#### DATASET RECORDS ####

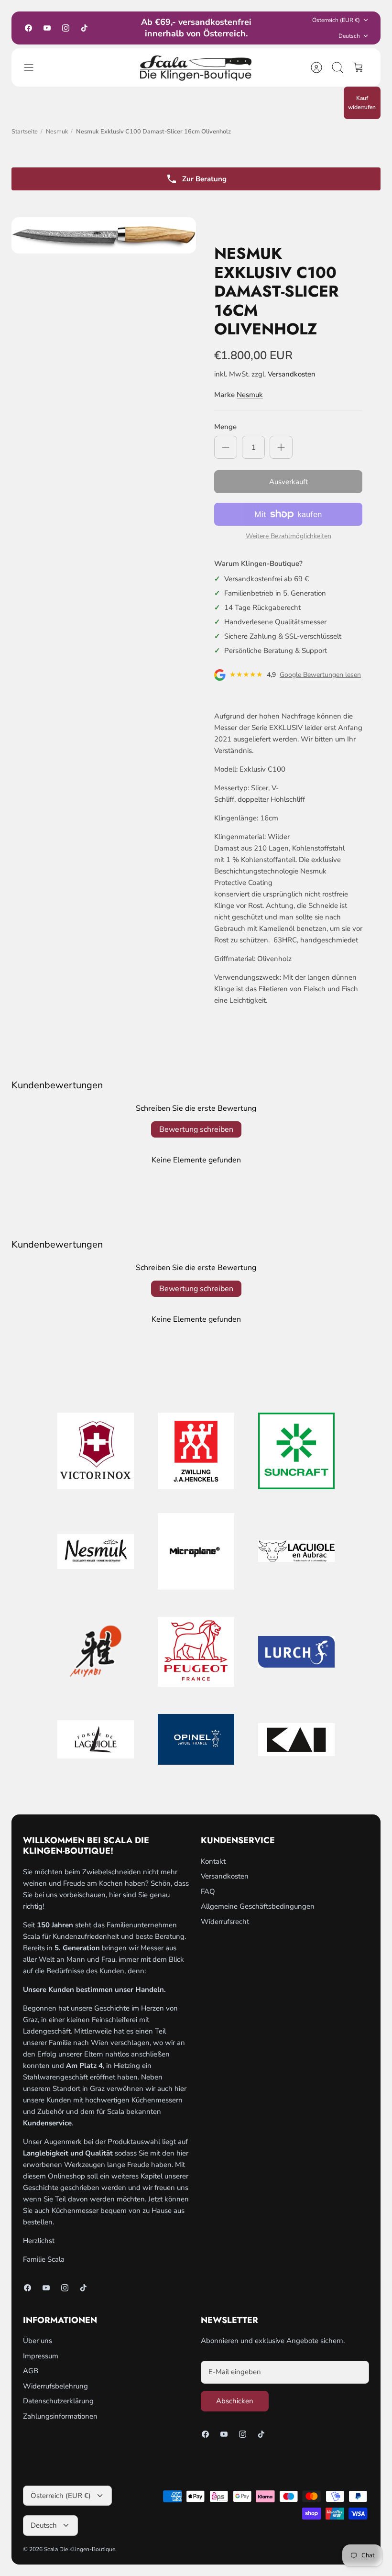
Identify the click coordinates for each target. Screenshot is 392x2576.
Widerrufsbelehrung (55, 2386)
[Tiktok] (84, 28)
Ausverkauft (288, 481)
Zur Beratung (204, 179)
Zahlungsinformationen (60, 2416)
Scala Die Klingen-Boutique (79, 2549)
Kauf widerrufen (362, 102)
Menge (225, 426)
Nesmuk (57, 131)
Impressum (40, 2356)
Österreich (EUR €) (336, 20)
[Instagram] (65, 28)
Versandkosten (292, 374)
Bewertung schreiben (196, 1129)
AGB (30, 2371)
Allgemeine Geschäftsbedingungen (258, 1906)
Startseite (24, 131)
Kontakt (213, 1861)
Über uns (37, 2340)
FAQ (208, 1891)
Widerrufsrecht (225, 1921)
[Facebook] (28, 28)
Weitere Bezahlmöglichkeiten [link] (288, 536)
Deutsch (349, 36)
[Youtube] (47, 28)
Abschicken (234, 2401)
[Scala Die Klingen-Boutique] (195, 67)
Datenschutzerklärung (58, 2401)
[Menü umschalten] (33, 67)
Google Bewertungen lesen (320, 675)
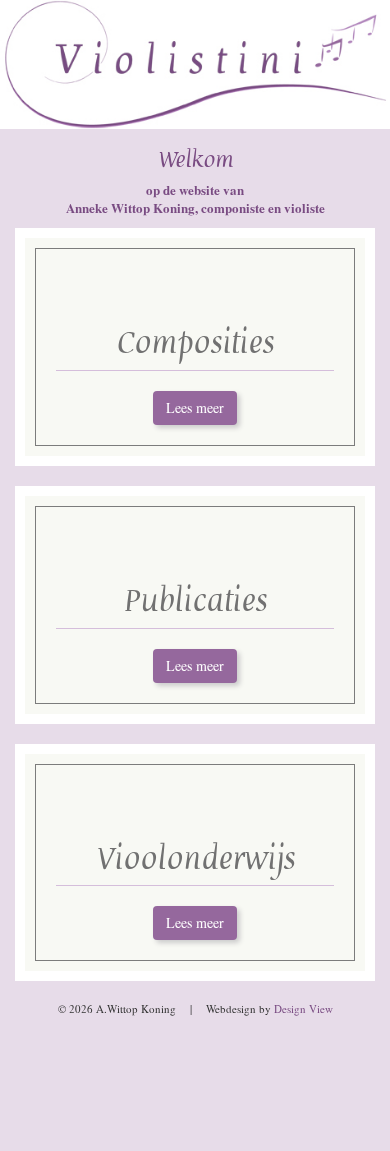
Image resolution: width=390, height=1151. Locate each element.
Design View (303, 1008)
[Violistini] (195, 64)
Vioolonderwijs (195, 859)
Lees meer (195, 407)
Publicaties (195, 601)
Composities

####

EXERCISE PROMPT: The records above must be echoed exactly, minus their pictures.

FINAL ANSWER:
Identify the click coordinates for each target. Screenshot is 392x2576.
Widerrufsbelehrung (55, 2386)
[Tiktok] (84, 28)
Ausverkauft (288, 481)
Zur Beratung (204, 179)
Zahlungsinformationen (60, 2416)
Scala Die Klingen-Boutique (79, 2549)
Kauf widerrufen (362, 102)
Menge (225, 426)
Nesmuk (57, 131)
Impressum (40, 2356)
Österreich (EUR €) (336, 20)
[Instagram] (65, 28)
Versandkosten (292, 374)
Bewertung schreiben (196, 1129)
AGB (30, 2371)
Allgemeine Geschäftsbedingungen (258, 1906)
Startseite (24, 131)
Kontakt (213, 1861)
Über uns (37, 2340)
FAQ (208, 1891)
Widerrufsrecht (225, 1921)
[Facebook] (28, 28)
Weitere Bezahlmöglichkeiten [link] (288, 536)
Deutsch (349, 36)
[Youtube] (47, 28)
Abschicken (234, 2401)
[Scala Die Klingen-Boutique] (195, 67)
Datenschutzerklärung (58, 2401)
[Menü umschalten] (33, 67)
Google Bewertungen lesen (320, 675)
Image resolution: width=390, height=1151. Locate each element.
Design View (303, 1008)
[Violistini] (195, 64)
Vioolonderwijs (195, 859)
Lees meer (195, 407)
Publicaties (195, 601)
Composities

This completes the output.